In a recent publication in American Journal of Physiology, G. S. Ramlugun et al. worked to create a novel sCMOS imaging platform for optical mapping of intact rat bi-atrial preparations that could produce higher spatial resolution results, without sacrificing signal-to-noise ratio. The authors prepared their setup using a sCMOS camera and LED excitation with the membrane-voltage dye Di-4-ANEPPS. They imaged intact atria from spontaneously hypertensive rats in a constant flow superfusion chamber at 37°C. Sequential processing steps were implemented, including spatial smoothing, temporal filtering, and ensemble-averaging for stable rhythms.

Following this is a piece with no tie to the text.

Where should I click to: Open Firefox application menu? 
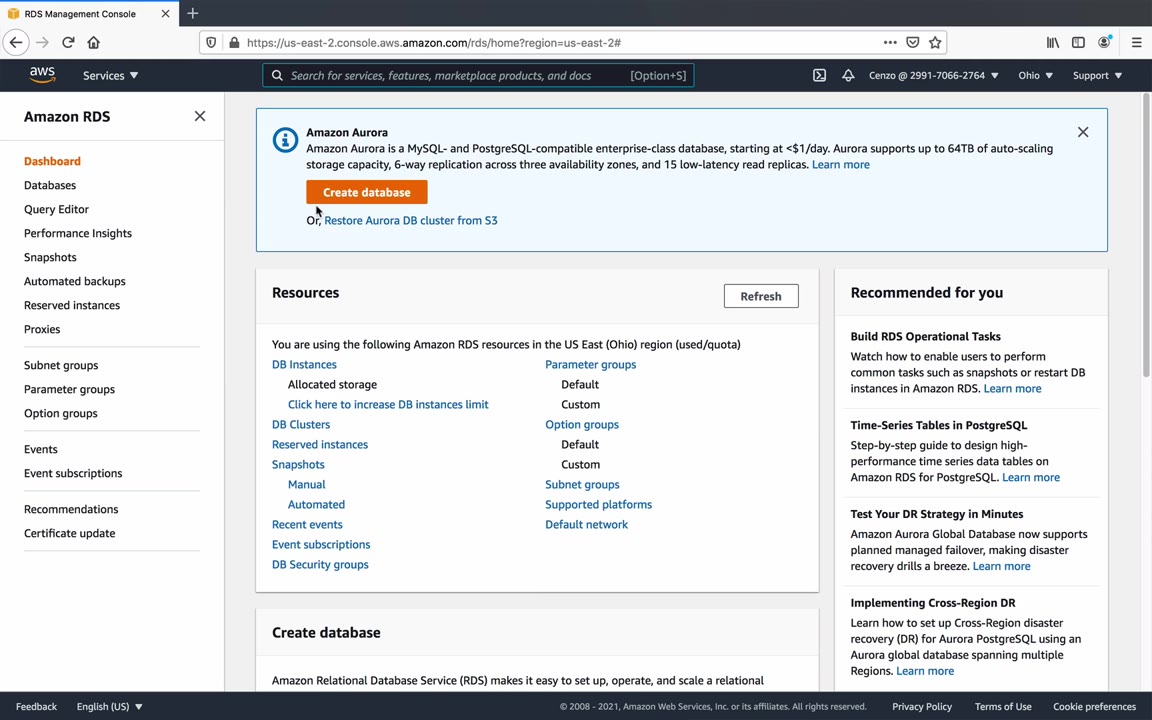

The results showed that the authors were able to improve signal-to-noise ratio using the sequential processing steps of their protocol. Ultimately, the new protocol offered a robust method for quantifying regional electrical properties in intact rat atria at a higher spatiotemporal resolution than previously reported. This may allow more detailed investigation of mechanisms that give rise to atrial arrhythmias.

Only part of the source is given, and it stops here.